Однако, не дав ему досказать, Деций Кальпурниан вновь обрушился на неблагодарного Калигулу,
Тут на защиту Цезаря встала Мессалина, по мнению которой, адюльтер с Невией был ничем не лучше инцеста с Друзиллой. Негодуя на обе любовные интриги, супруга Клавдия принялась доказывать, что император в данном случае прав: слишком уже долго им помыкала эта жеманная и самонадеянная Энния, забывшая о молодости и привлекательности своего любовника. Слишком уж долго распоряжался им этот тщеславный и расчетливый Макарон, на котором, между прочим, лежит вина в насильственной смерти Тиберия. Вот уж теперь этой парочке досталось по заслугам: и старой блуднице, и бессовестному своднику, ее мужу.
Неизвестно, чем бы закончился этот спор, если бы остальные гости, которые уже немало выпили и теперь находились в благодушном настроении, не пожелали перевести разговор на другую тему. Так получилось, что страсти улеглись сами собой, и началась беседа о недавних великолепных зрелищах, устроенных эдипами в честь выздоровления императора, о самых известных красавицах Рима, об их роскошных нарядах и украшениях, о несметных драгоценностях Лоллии Палины, самой богатой женщины во всей Римской империи, об актерском даровании Марка Мнестера и вообще обо всем, что можно было обсуждать в свободной, непринужденной обстановке.
Вскоре Клавдий, как часто случалось с ним за столом, заметно опьянел и стал клевать носом. После нескольких неудачных попыток бороться со сном он откинулся на подушку, предусмотрительно положенную на подлокотник его ложа, и стал тихо посапывать.
Заметив это, Фабий Персик наклонился к уху сидевшей рядом с ним Мессалины:
– Вот видишь, божественная Мессалина, Бахус на моей стороне: так обработал твоего быка, что ему к утру не добраться до твоей комнаты.
– Не надо, мой добрый Фабий, не настаивай. Сегодня ночью я не могу, – чуть слышно произнесла она и, заметив, что гости собираются расходиться, поднялась со своего места.

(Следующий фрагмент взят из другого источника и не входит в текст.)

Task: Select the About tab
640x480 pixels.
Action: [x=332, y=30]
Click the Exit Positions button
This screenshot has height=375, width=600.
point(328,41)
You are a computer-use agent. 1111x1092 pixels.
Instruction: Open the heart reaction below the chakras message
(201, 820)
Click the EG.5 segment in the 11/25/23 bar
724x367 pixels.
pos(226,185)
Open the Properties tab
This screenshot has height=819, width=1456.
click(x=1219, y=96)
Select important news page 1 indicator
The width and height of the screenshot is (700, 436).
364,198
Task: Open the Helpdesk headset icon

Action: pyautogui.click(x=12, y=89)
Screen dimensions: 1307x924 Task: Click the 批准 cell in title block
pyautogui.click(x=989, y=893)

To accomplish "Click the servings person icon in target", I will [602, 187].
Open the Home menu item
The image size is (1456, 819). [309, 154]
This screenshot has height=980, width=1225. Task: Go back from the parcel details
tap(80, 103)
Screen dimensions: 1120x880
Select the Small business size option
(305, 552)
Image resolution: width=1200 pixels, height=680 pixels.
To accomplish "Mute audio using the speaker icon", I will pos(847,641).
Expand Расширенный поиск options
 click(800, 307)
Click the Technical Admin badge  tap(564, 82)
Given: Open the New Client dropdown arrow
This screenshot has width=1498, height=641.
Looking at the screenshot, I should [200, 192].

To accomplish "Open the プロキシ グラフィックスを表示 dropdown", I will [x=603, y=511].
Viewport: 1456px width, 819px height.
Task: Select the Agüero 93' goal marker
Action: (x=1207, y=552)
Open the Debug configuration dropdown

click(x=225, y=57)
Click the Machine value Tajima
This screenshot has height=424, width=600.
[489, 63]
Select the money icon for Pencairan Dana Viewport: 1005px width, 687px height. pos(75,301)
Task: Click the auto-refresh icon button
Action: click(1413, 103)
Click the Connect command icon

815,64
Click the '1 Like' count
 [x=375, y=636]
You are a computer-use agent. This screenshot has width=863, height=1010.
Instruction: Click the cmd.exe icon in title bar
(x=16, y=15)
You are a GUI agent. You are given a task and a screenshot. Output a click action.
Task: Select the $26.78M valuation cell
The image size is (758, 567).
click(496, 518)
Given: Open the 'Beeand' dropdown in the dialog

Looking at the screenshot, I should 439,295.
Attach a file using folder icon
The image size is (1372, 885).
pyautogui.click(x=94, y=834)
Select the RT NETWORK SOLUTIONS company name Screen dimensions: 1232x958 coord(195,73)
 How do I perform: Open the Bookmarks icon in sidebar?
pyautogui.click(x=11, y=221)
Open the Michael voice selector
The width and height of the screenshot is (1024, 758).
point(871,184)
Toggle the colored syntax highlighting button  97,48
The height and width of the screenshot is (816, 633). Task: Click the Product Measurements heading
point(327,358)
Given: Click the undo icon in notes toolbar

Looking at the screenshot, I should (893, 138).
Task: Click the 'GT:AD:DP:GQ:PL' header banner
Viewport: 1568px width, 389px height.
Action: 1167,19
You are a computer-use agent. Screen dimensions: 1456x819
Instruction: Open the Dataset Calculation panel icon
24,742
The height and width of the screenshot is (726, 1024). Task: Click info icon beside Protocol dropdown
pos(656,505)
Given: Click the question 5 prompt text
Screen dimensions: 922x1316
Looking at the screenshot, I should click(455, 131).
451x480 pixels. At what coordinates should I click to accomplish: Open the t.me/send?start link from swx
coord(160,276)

– Я хочу показать тебе диадему, которую твой бедный Фабий Персик, твой единственный и настоящий супруг, приготовил тебе в подарок, – прибавил вполголоса сановный ростовщик, выходя из-за стола.
– Ну зачем? Зачем? Я так люблю тебя, что не умею отказывать твоим желаниям. Подожди, не уходи.
Произнеся шепотом эти слова, Мессалина на какое-то мгновение алчно блеснула глазами, но тут же отвернулась от Фабия Персика и пошла прощаться с остальными мужчинами.
Улыбаясь и пожимая руку каждому из них, она особенно нежно взглянула на безумно влюбленного в нее Деция Кальпурниана и, слегка коснувшись ногой его ноги, тихо проговорила:
– До завтра! В час контицилия.
Потом Мессалина подошла к Клавдию и, пробуя его разбудить, несколько раз повторила, что он должен подняться, если хочет вернуть Фабию Персику те бумаги, о которых они говорили перед ужином.
Услышав, о чем идет речь, Персик пришел на помощь и тоже принялся тормошить Клавдия, который в конце концов очнулся и, бессмысленно озираясь по сторонам, пробормотал:
– Что случилось? Что происходит, Мессалина?
В триклинии уже не было никого, даже рабов, которые ушли провожать гостей.